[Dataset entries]
++++++++++
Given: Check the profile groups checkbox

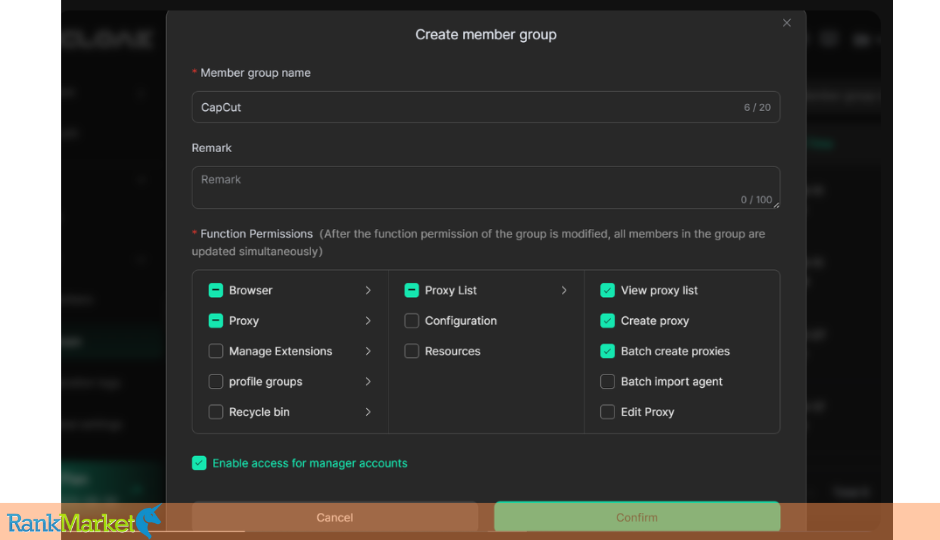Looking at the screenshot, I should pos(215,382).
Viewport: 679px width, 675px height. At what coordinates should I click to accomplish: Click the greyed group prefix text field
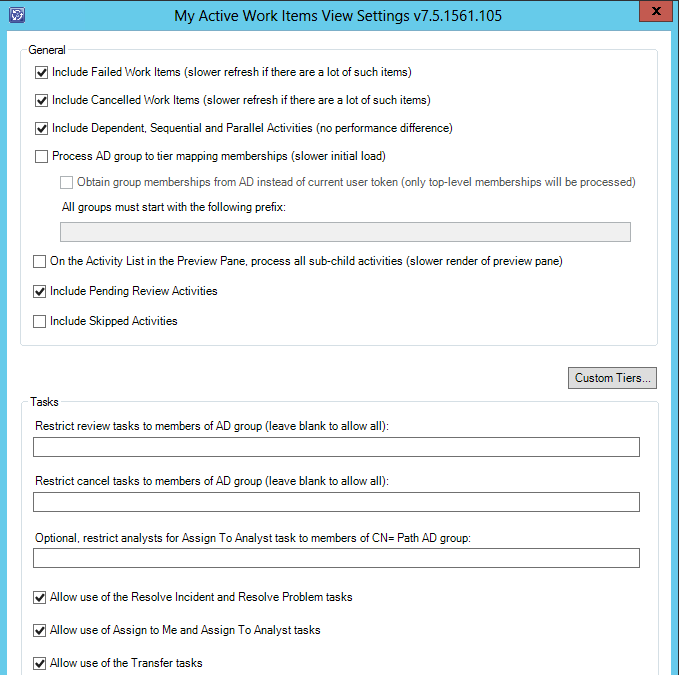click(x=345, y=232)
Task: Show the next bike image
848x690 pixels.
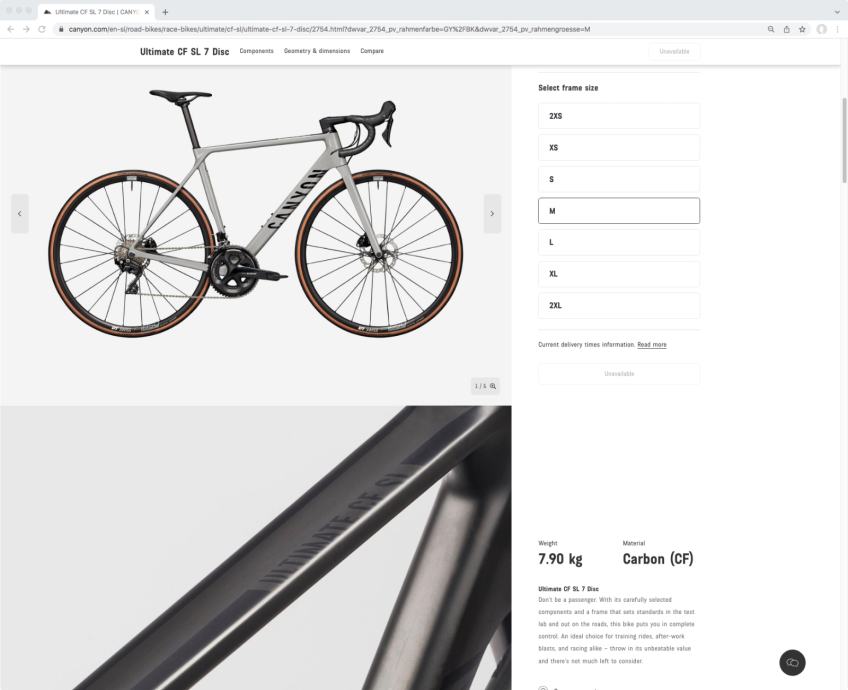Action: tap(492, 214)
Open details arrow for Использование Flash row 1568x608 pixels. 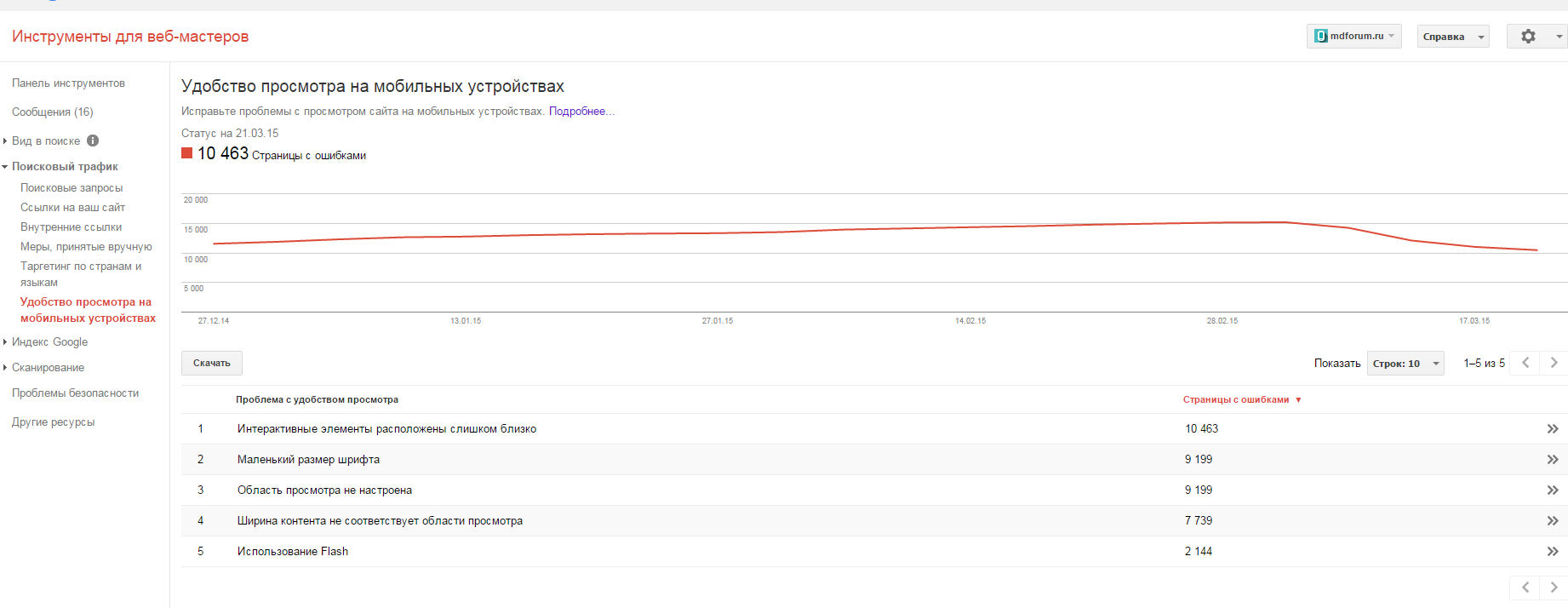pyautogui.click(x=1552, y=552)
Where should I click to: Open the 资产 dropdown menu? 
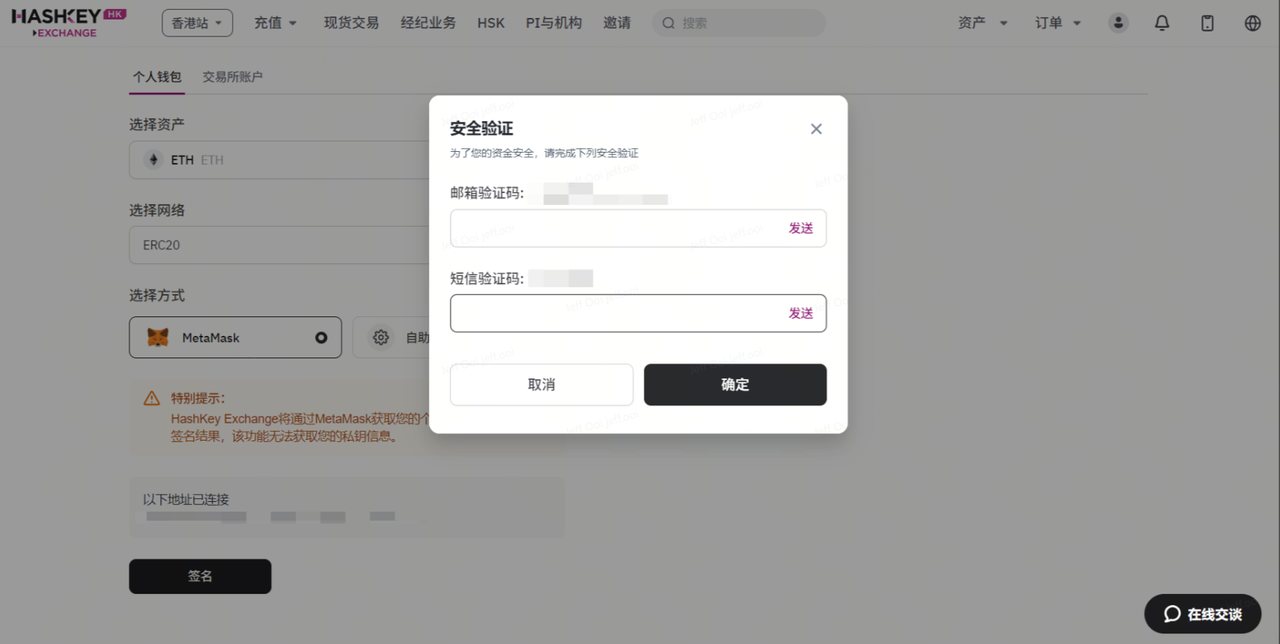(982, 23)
++++++++++
§ Task directions: Exactly the lines from the one holding "Where should I" through the last line of the entries, both included, are to be duplicated; leave the pictures out.

§ The completed task:
Where should I click to: Open the 资产 dropdown menu? 
(982, 23)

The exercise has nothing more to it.